Both indicators show whether a plant community is getting enough water or is stressed due to a lack of water.

Plant stress monitoring

Plants, like humans, struggle to function in extreme heat. In the same way that transpiration keeps humans cool, plants regulate their temperature through evapotranspiration.

Evapotranspiration combines the rate at which plants lose water as it evaporates from the soil with transpiration, which occurs when they release water through the stomata of their leaves. To avoid losing too much water, plants begin to close their stomata when they become too dry.

“As a result, they start to warm up because they don’t have the ‘sweat’ advantage anymore,” Lee said.


“With ECOSTRESS, we can observe these very fine temperature changes, which are used to understand changes in evapotranspiration and water use efficiency.”

Slower evapotranspiration and lower efficiency, in general, indicate that plants are suffering from water stress. Higher values ​​indicate that the plants are getting enough water.

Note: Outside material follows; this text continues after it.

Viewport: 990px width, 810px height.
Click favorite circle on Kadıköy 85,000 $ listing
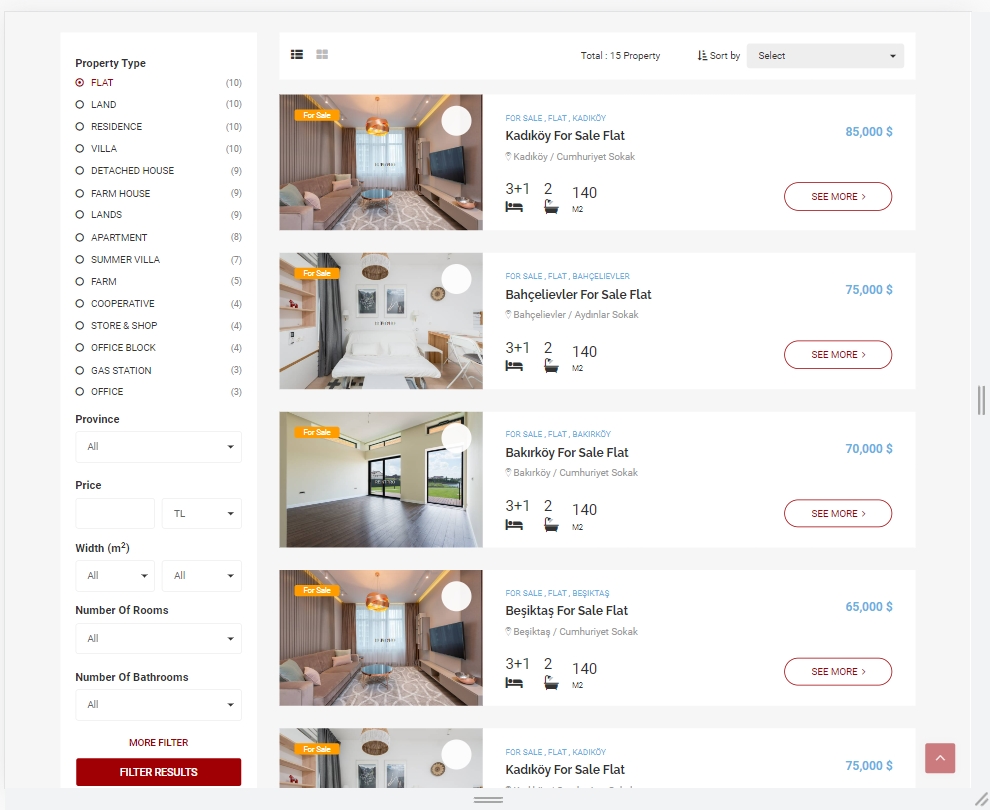pyautogui.click(x=456, y=121)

ECOSTRESS monitors evapotranspiration with a high-resolution thermal radiometer capable of measuring the temperature of patches of the Earth’s surface as small as 130 by 230 feet (40 by 70 meters).

High or low stress

Researchers found that water stress variables, along with elevation, were dominant predictors of burn severity in areas affected by three Southern California wildfires in 2020: the Bobcat Fire in Angeles National Forest, as well as the 2020 Apple and El Dorado fires. San Bernardino National Forest.

According to Pascolini-Campbell, the main vegetation type in an area determined whether higher or lower stress predicted more severe burning. Stressed pine forests, for example, tended to burn more severely, implying that drier conditions made the trees more flammable.

Meanwhile, in grasslands, lower stress was associated with more burn damage, suggesting that vigorous vegetation growth produced more fuel, leading to more intense fires.

NASA studies forest fires

The research comes as NASA steps up efforts to use its technology, expertise and resources to study wildfires. NASA announced the creation of NASA Wildland FireSense in May, an initiative to bring together experts from various disciplines, along with advanced technologies and analytical tools, to develop approaches that can inform and guide decision makers in managing disasters. fires.

The importance of tools like ECOSTRESS, which is expected to run through September 2023, will increase as climate change increases the risk of wildfires in the western United States, Pascolini-Campbell explained.

“This is a high priority region for using these types of studies to see which areas are most vulnerable,” she added.